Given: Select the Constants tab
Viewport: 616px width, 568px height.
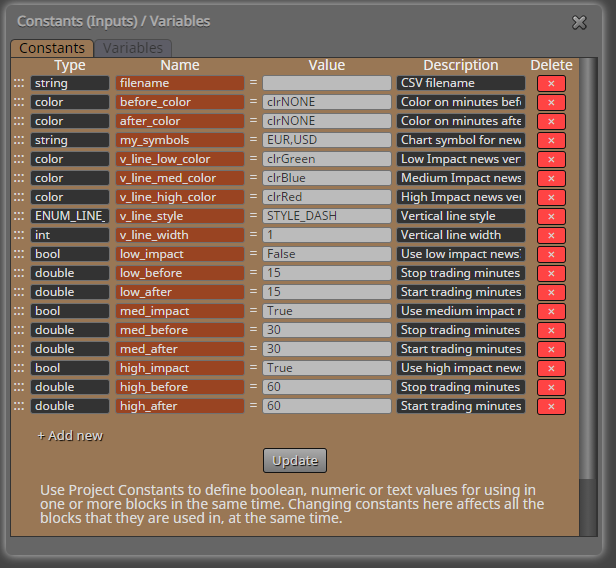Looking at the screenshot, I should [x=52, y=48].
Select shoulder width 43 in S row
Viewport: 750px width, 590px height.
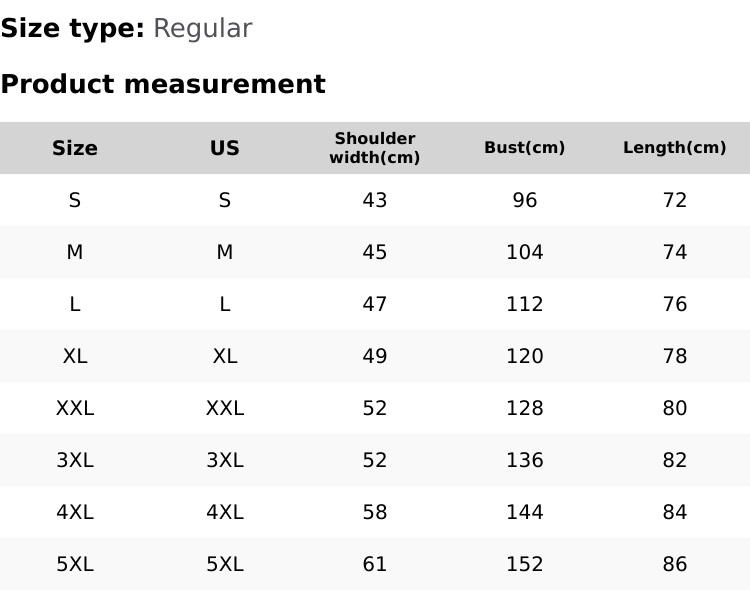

● **Task statement**
In the lines above, spot each one that contains the word "Select" and copy it.

● **Written response**
Given: Select the Constants tab
Select shoulder width 43 in S row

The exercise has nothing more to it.